Catherine : - Juste t’ouvrir les yeux !
Emilie : - De toute manière tu fais fausse route, même si tu avais raison avec ton homme, tu le connais mieux que moi, tu ne peux pas comparer un chanteur et un écrivain. Un écrivain, à cinquante ans, c’est encore un jeune auteur. Moi j’y crois... Regarde Julien Green, à plus de 90 ans, il a écrit ses plus beaux livres...
Catherine : - Mais il était dans une démarche d’écrivain, de créateur ! Et puis tant pis ! Je suis venue te dire adieu !
Emilie : - Adieu ! Dis-moi pas que tu vas faire une connerie !
Catherine : - Ce matin j’ai vendu ma voiture.
Emilie : - Oh !
Catherine : - Je me suis aussi entendue avec mon patron, on s’est séparés sans bruits ni heurts, il a très bien compris, lui.
Emilie : - Oh !
Catherine : - Le reste je le laisse dans l’appart, il en fera ce qu’il voudra.
Emilie : - Non !
Catherine : - Je vais prendre un billet de train, et ce soir j’arriverai dans une ville où je n’ai jamais mis les pieds. Je suis enfin libre !
Emilie : - Tu ne peux pas partir comme ça !
Catherine : - Peut-être n’y resterai-je pas, peut-être irai-je ailleurs. Enfin libre, tu comprends ?
Emilie : - Mais le travail, tu vas vivre comment sans travailler ?
Catherine : - Tu le sais bien : je peux vivre facilement un an sans travailler ; et dans une autre ville, je retrouverai toujours du boulot. Il sera peut-être moins bien payé mais ça n’a aucune importance. L’important, c’est de ne plus se laisser dévorer.
Emilie : - Tu as vraiment changé, je ne te reconnais plus.
Catherine : - Il est peut-être trop tard pour certaines choses mais pas pour toutes. Ce serait pire de continuer. De laisser la vie nous engloutir, tout ça parce qu’à 20 ans nous avons laissé le vent nous emporter.
Emilie : - Si je comprends bien tu me charges d’annoncer la nouvelle.
Catherine : - Je lui ai laissé une lettre.
Emilie : - Mais il va disjoncter ! Tu aurais au moins pu lui avouer droit dans les yeux. Après tout ce que vous avez vécu !
Catherine : - Nous n’avons rien vécu ! Nous avons fermé les yeux pour nous laisser vivre.
Emilie : - Tu joues encore sur les mots.
Catherine : - J’étais venue pour te parler de toi... T’ouvrir les yeux !
Emilie : - Mais tu es folle !
Catherine : - Je suis certaine que ton patron ne posera aucun problème pour rompre ton contrat. Et toi aussi, tu as des économies. C’est notre seul secret, finalement, ces petites économies.
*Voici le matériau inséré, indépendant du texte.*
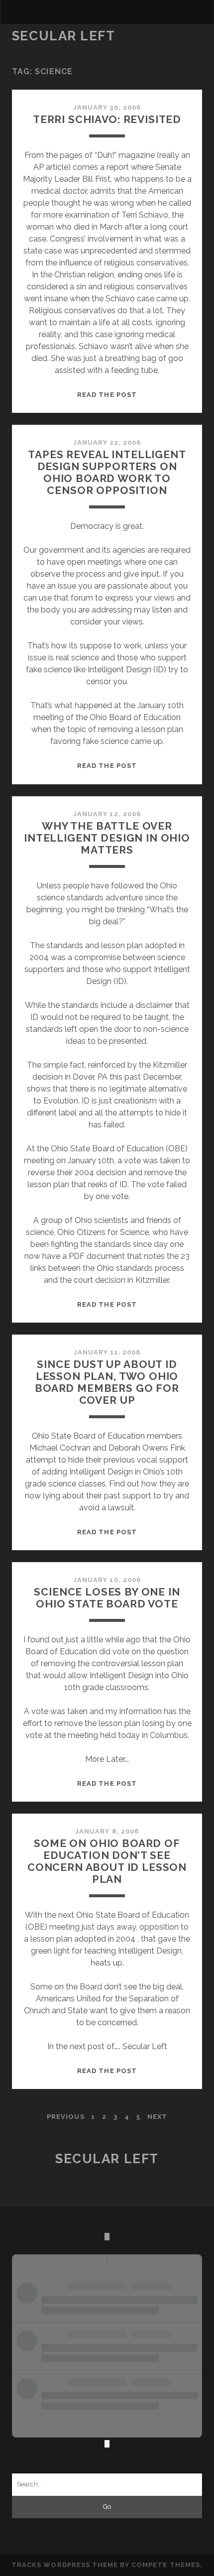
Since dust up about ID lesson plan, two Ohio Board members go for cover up (107, 1382)
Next (157, 2116)
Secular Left (63, 35)
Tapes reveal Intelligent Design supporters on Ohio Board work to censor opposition (107, 472)
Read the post (107, 394)
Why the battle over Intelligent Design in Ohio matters (107, 838)
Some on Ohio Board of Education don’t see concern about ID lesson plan (107, 1861)
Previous (65, 2116)
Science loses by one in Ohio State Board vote (107, 1598)
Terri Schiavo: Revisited (107, 119)
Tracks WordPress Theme (64, 2565)
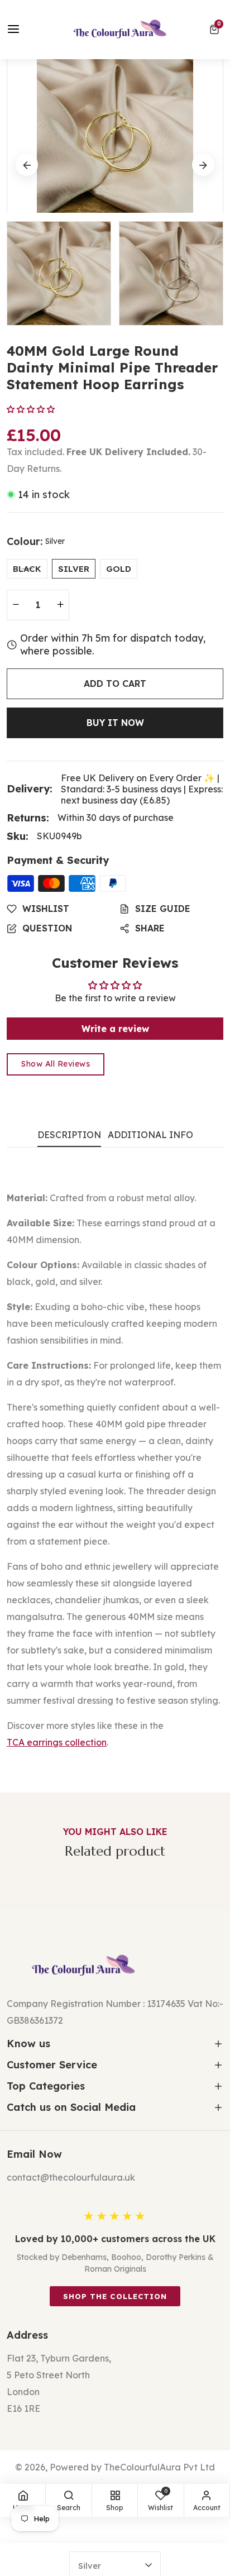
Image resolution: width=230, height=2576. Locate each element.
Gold (118, 568)
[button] (216, 29)
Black (27, 568)
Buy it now (115, 722)
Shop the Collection (115, 2296)
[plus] (60, 605)
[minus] (15, 605)
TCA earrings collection (57, 1742)
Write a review (115, 1028)
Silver (73, 568)
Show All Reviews (55, 1064)
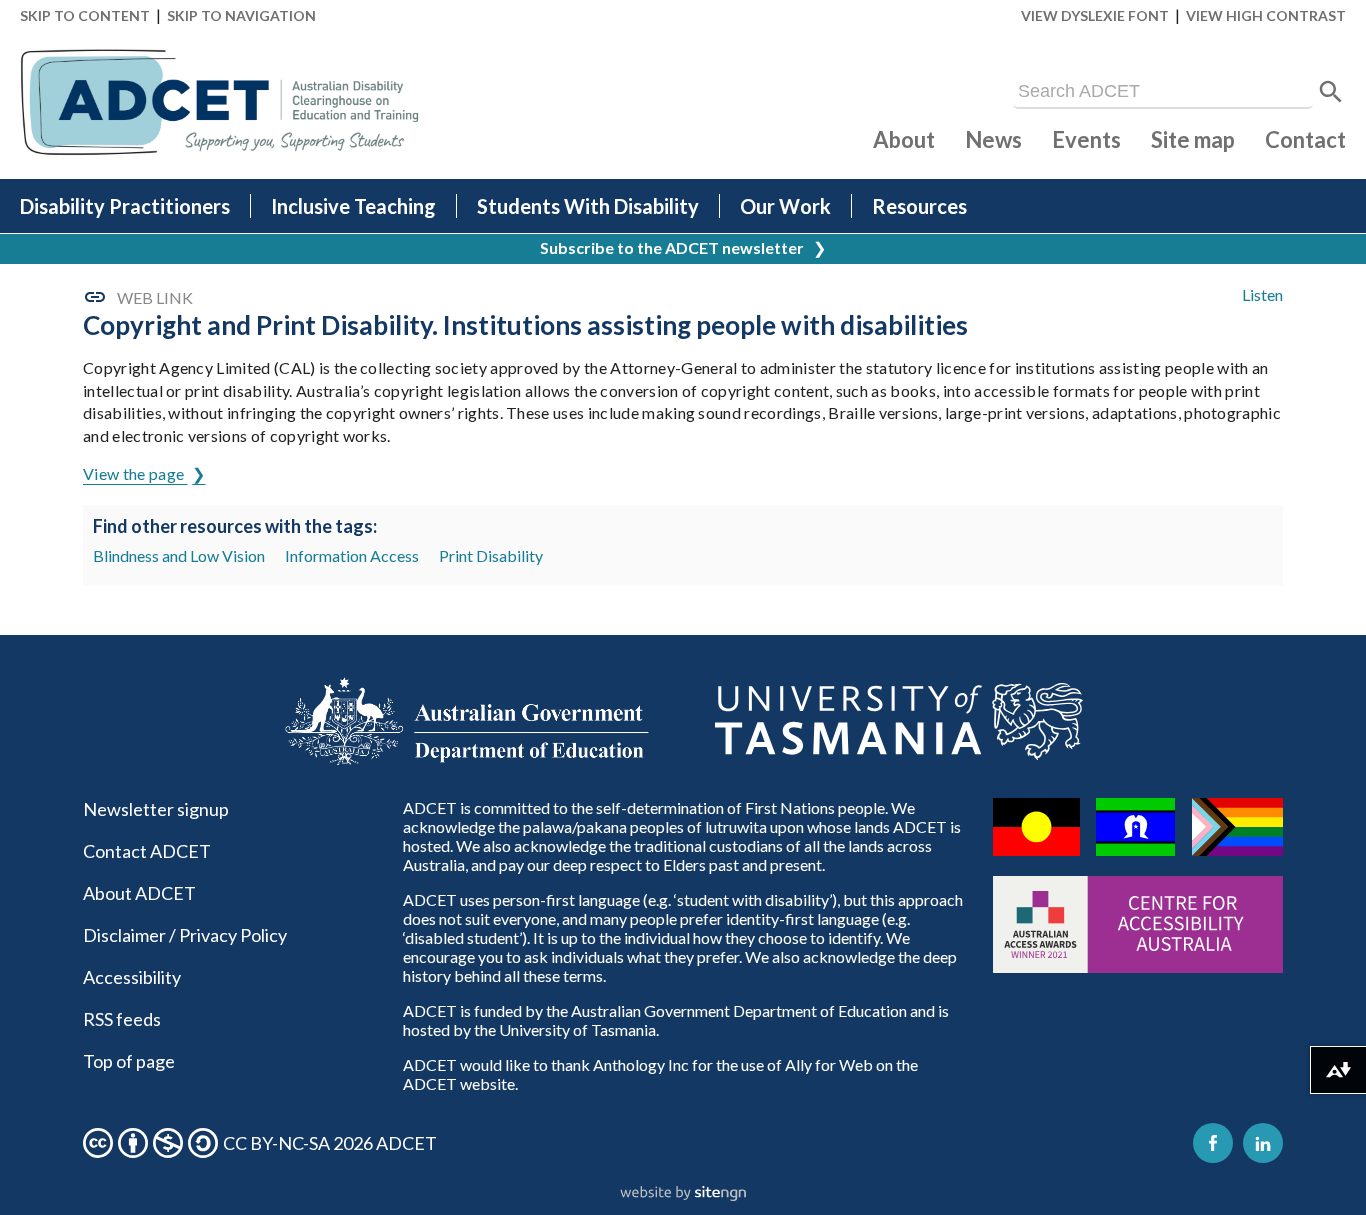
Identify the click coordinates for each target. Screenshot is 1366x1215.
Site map (1193, 139)
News (993, 139)
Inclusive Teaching (353, 206)
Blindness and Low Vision (179, 555)
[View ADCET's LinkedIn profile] (1263, 1143)
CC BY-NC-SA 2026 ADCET (330, 1143)
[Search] (1331, 92)
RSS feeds (122, 1019)
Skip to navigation (241, 15)
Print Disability (491, 555)
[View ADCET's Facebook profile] (1213, 1143)
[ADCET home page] (220, 102)
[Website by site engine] (683, 1194)
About (904, 139)
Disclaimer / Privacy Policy (185, 935)
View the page (135, 473)
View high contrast (1266, 15)
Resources (919, 206)
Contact (1305, 139)
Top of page (129, 1061)
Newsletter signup (156, 809)
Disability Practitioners (125, 206)
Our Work (785, 206)
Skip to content (85, 15)
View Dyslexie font (1095, 15)
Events (1086, 139)
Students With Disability (588, 206)
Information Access (352, 555)
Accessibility (132, 977)
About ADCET (139, 893)
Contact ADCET (147, 851)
Il est venu le temps de s’en servir !
Emilie : - Mais tu es folle ! Je m’en fous des économies ! Je comprends maintenant : tu avais préparé ton coup ! Tu nous abandonnes parce que tu ne crois plus en nous.
Catherine : - Ne te cache pas la réalité, nous avons échoué. Vingt années vides.
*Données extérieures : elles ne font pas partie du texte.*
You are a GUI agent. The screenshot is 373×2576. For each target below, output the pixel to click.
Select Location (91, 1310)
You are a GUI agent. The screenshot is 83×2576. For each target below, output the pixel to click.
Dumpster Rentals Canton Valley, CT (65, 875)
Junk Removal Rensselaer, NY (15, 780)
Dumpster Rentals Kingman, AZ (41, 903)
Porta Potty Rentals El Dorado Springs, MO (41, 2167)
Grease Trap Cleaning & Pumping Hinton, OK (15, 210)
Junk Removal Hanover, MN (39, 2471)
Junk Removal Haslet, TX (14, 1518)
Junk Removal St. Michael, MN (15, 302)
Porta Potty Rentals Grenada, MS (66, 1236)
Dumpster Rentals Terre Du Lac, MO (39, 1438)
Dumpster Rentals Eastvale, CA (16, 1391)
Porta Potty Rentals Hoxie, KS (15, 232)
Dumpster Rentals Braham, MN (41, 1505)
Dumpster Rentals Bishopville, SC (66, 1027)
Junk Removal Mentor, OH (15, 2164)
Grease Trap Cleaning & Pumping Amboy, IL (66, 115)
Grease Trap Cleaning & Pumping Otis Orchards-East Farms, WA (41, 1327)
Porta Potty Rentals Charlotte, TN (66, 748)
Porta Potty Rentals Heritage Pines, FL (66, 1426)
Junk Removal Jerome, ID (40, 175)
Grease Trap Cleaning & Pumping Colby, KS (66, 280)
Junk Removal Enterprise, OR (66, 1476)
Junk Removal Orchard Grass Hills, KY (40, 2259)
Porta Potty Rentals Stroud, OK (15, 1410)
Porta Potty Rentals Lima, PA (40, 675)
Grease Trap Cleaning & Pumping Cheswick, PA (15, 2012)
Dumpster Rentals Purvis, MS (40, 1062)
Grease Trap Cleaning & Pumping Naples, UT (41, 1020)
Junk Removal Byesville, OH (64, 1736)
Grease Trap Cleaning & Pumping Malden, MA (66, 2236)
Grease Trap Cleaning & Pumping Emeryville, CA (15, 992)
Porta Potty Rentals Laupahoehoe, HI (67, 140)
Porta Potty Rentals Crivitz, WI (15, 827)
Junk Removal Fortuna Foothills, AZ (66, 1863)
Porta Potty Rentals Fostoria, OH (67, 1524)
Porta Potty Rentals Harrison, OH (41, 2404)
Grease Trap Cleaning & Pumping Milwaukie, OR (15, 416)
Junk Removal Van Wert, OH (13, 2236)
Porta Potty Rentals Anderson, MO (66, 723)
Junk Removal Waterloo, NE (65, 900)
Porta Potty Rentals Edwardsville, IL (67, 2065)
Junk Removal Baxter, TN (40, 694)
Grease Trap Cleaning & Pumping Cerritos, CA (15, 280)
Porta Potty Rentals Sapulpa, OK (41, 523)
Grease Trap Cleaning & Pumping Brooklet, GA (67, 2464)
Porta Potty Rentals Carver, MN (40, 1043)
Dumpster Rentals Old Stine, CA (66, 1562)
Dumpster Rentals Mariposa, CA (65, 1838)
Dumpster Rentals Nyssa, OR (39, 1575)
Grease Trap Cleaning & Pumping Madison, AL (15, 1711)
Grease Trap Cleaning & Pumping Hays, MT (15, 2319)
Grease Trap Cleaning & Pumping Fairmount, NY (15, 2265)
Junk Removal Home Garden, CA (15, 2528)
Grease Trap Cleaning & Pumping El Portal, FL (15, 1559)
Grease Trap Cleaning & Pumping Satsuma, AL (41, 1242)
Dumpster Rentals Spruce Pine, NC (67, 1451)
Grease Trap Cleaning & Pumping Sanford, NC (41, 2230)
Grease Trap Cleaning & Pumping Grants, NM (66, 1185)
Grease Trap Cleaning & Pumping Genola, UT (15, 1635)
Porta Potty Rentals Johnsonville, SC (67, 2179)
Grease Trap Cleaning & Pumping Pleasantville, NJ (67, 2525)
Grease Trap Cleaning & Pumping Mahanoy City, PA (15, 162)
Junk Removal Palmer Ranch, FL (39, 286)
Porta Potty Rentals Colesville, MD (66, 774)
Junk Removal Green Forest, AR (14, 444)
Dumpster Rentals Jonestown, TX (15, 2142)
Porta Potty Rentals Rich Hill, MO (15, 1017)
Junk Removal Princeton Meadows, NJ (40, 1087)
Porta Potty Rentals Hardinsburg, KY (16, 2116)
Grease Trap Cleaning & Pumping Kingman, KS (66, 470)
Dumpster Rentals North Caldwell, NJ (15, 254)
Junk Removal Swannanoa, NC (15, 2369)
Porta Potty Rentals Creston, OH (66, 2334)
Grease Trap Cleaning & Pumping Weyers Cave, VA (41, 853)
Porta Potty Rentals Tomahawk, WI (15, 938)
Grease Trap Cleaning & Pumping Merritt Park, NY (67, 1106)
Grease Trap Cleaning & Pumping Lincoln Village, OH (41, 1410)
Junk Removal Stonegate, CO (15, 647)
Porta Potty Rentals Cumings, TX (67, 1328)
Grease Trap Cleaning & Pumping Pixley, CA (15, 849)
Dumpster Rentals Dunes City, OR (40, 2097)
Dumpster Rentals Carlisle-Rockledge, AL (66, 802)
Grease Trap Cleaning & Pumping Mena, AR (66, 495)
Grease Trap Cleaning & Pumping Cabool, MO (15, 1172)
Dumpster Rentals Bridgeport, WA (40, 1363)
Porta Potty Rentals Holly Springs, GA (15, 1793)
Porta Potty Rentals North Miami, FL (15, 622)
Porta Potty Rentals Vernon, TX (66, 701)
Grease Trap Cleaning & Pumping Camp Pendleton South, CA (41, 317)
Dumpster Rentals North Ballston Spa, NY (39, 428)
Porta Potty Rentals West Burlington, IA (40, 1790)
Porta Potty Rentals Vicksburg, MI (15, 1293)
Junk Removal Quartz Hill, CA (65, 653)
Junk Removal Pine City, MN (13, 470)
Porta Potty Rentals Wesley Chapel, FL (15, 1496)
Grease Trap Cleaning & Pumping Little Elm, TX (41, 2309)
Emilie : - L’argent ! L’argent ! C’est ça ! D’ailleurs, s’ils ne trouvent pas de producteur pour leur album, je le dépenserai. Ça leur fera une super surprise. Moi je souhaite vraiment que leur album existe.
Catherine, se lève : - Alors adieu.

Catherine sort sans se retourner. Elle croise l’écrivain juste à la porte. Il arrive tout sourire.

Ecrivain : - Bonjour Catherine (il la regarde sortir).

Emilie : - Elle est partie !
Ecrivain : - Qu’est-ce qu’il lui prend aujourd’hui, on dirait qu’elle ne m’a pas vu !
Emilie : - Comme toujours elle ne voit qu’elle.
Ecrivain : - Raconte !
Emilie : - Finalement, tu as toujours eu raison, on ne peut pas compter sur elle !... Elle quitte son homme !
Ecrivain : - C’est pas vrai !
Emilie : - Sur le moment ça va lui faire un choc... Mais ça tombe bien finalement... Séverine a enfin viré son chômeur ! C’était la semaine ! Il suffit d’organiser une petite fête samedi et tout rentrera dans l’ordre. Et bien fait pour elle, elle ne sera pas là pour notre triomphe.
Ecrivain : - Attends, j’ai bien compris, elle le quitte pour de vrai ? C’est pas encore une de ses comédies ?
Emilie : - Maintenant elle philosophe ! Tu as raison, sa vie n’est qu’une comédie. Mais on tourne la page. Et tu vas voir, c’est elle qui nous portait la poisse.